» Directions for this task: Please give the number of lines in the records below where the word "card" occurs, and nothing else.

» Listed entries:

=-=-=-=-=

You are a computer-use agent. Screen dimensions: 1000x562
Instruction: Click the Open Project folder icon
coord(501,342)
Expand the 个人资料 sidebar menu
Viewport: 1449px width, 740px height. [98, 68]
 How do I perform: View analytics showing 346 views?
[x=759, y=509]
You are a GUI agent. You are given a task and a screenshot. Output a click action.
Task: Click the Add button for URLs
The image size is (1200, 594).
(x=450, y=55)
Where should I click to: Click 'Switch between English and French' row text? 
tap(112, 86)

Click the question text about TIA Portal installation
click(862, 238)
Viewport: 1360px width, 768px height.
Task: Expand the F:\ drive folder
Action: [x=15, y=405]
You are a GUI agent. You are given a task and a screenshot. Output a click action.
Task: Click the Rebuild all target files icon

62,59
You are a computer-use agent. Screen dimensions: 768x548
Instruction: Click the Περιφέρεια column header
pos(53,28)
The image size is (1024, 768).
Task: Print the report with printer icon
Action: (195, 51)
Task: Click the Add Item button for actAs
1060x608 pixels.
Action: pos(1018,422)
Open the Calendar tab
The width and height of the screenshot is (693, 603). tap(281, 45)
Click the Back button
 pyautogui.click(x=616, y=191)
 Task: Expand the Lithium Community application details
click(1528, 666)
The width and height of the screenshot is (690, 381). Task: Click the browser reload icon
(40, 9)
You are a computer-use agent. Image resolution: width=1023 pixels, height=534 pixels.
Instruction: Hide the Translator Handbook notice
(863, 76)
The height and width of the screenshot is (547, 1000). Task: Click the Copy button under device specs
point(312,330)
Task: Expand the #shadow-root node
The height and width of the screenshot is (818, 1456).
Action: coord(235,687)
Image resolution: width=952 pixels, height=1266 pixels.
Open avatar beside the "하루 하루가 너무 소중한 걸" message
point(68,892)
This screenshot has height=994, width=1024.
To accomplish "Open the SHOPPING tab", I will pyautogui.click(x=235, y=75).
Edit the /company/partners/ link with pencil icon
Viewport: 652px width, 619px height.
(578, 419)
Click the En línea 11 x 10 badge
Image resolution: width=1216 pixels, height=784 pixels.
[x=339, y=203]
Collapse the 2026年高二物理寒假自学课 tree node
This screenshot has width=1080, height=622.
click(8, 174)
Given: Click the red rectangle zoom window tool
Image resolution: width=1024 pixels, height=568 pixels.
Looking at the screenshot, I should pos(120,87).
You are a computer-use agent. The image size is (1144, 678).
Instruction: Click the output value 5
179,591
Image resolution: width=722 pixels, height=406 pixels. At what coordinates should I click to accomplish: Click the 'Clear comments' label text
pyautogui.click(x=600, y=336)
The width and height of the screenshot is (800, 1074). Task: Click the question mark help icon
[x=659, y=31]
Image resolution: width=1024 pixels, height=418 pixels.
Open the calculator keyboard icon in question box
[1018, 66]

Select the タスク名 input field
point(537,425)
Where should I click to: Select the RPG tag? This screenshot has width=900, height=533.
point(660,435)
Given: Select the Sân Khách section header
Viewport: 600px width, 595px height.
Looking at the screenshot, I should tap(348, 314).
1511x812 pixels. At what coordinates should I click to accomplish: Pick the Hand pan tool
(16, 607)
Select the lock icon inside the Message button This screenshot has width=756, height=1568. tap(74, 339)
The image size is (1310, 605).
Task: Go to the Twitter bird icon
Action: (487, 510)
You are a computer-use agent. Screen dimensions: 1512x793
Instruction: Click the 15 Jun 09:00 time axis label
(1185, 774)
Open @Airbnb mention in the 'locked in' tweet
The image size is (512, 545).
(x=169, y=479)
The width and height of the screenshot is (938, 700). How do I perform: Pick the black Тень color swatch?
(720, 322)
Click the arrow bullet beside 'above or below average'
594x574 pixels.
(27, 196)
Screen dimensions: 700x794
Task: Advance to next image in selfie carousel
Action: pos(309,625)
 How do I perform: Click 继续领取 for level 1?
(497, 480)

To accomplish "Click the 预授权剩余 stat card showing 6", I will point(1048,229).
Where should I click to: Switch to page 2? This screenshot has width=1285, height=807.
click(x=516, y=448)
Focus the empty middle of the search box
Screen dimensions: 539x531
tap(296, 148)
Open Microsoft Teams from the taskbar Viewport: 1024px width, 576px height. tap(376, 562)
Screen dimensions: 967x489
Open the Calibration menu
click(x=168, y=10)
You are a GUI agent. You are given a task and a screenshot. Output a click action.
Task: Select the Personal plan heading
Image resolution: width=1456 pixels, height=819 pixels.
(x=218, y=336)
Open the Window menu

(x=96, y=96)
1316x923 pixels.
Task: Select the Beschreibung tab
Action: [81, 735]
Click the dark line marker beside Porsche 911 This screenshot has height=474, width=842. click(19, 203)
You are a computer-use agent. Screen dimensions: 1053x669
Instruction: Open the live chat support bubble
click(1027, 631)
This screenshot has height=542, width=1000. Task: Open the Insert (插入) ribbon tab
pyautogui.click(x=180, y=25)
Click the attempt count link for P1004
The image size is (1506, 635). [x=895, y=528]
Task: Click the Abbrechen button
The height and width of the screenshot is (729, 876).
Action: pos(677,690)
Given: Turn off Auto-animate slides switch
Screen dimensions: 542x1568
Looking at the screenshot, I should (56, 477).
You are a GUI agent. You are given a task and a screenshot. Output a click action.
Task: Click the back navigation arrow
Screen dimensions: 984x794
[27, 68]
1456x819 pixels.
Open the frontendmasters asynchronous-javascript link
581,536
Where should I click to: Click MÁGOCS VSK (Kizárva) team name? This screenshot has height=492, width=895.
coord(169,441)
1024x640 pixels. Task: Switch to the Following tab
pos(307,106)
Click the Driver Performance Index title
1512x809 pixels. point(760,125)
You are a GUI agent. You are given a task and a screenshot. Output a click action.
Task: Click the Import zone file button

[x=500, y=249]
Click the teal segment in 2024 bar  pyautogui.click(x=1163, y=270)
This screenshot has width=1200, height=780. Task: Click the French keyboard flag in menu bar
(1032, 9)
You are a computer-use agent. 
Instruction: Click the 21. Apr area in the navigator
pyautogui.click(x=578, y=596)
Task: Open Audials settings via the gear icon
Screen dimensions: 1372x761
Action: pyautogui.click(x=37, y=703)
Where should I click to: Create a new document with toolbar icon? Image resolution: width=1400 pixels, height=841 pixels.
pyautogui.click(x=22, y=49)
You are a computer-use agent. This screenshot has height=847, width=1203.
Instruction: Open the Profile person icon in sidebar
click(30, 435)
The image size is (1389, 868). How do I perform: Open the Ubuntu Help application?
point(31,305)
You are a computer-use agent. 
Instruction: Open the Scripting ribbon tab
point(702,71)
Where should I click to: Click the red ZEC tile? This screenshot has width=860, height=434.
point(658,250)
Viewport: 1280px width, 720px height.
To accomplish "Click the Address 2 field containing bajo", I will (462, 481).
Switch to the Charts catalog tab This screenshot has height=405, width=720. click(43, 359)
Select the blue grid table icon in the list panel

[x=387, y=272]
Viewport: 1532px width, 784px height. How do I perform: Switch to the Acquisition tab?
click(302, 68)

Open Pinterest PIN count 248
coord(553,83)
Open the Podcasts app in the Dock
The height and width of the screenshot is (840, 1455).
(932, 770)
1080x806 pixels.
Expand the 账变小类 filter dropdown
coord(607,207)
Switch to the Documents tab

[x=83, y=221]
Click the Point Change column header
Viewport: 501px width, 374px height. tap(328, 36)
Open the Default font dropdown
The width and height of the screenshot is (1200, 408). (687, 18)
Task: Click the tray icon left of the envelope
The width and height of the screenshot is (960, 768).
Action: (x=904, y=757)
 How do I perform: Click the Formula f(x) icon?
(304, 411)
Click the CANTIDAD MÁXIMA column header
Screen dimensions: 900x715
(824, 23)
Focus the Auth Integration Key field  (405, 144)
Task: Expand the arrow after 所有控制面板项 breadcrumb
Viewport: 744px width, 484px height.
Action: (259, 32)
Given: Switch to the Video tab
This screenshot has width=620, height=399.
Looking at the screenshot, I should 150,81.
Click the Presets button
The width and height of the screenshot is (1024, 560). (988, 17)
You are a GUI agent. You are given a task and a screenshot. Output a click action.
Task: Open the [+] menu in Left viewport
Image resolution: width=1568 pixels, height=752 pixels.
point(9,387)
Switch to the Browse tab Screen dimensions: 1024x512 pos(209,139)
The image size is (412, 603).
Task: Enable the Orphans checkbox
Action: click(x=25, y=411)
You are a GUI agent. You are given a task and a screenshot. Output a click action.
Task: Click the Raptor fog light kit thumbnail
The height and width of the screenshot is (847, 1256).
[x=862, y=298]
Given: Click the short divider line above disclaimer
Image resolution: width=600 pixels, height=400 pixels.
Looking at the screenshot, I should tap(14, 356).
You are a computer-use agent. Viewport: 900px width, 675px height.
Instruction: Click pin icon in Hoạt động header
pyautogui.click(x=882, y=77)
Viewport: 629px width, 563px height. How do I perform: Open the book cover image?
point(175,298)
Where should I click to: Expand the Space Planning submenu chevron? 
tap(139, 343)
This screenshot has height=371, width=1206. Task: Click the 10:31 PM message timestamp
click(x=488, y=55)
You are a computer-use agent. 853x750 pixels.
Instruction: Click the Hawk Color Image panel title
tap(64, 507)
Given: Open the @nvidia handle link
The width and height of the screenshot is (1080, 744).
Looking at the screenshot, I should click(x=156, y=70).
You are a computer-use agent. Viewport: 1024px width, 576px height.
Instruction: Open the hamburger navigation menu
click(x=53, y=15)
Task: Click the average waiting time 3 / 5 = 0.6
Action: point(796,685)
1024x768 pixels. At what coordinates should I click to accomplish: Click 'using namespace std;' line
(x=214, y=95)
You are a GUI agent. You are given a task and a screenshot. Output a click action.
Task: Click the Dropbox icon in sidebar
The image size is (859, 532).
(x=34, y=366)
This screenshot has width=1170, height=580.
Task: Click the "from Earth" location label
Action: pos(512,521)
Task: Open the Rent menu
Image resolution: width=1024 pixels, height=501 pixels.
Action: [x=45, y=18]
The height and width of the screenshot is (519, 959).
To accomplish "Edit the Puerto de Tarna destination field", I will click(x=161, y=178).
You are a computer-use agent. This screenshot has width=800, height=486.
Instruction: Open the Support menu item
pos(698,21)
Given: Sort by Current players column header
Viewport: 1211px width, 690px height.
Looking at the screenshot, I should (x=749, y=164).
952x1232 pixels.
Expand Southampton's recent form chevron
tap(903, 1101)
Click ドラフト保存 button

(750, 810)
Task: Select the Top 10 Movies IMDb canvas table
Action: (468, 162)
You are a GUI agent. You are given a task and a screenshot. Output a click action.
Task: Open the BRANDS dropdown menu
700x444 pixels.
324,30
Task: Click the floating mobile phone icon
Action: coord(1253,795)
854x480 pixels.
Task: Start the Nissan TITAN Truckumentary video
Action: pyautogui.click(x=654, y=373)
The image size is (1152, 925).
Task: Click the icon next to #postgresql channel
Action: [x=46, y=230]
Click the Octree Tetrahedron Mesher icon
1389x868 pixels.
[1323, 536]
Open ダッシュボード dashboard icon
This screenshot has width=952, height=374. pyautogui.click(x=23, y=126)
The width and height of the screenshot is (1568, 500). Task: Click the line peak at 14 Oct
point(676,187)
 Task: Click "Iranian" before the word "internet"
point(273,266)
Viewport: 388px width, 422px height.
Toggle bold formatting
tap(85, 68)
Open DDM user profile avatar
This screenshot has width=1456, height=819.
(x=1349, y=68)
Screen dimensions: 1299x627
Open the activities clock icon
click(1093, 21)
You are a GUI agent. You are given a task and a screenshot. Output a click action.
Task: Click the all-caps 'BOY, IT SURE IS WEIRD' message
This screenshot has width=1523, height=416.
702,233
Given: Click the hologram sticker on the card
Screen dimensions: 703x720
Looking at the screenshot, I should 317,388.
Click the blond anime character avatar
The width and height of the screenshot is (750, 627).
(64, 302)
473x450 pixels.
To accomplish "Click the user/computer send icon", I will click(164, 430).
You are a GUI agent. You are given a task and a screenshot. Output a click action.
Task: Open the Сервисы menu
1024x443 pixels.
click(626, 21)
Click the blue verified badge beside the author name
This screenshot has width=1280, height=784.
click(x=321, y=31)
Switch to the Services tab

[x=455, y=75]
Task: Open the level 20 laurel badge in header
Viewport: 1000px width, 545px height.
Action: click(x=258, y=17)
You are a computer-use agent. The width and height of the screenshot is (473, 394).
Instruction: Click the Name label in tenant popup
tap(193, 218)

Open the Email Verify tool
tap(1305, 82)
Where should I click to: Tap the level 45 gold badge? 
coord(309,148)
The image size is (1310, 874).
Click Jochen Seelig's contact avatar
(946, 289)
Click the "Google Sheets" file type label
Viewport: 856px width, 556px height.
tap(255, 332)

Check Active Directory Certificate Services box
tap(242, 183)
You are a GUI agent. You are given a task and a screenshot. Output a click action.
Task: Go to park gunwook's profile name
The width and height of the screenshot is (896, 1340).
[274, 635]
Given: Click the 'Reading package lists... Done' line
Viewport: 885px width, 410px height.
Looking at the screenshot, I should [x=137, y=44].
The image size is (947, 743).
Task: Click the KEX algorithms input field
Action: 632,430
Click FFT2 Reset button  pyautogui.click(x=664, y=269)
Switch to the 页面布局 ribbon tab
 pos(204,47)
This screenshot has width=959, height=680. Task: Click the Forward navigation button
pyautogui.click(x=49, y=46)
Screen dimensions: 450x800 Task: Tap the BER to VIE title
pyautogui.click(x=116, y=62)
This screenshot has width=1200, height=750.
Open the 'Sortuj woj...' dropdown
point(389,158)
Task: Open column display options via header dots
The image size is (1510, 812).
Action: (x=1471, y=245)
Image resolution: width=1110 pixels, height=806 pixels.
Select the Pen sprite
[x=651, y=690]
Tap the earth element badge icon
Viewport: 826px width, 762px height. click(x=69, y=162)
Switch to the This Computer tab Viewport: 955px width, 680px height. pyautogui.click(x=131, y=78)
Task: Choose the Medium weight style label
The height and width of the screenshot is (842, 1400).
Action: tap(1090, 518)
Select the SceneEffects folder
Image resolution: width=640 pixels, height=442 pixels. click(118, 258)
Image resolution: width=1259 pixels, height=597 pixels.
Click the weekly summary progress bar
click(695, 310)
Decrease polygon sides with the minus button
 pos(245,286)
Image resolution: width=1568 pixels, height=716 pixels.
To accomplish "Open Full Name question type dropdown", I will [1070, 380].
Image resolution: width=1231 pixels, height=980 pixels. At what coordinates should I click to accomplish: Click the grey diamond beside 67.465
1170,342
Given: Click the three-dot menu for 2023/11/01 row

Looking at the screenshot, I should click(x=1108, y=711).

=-=-=-=-=

» Written solution: 2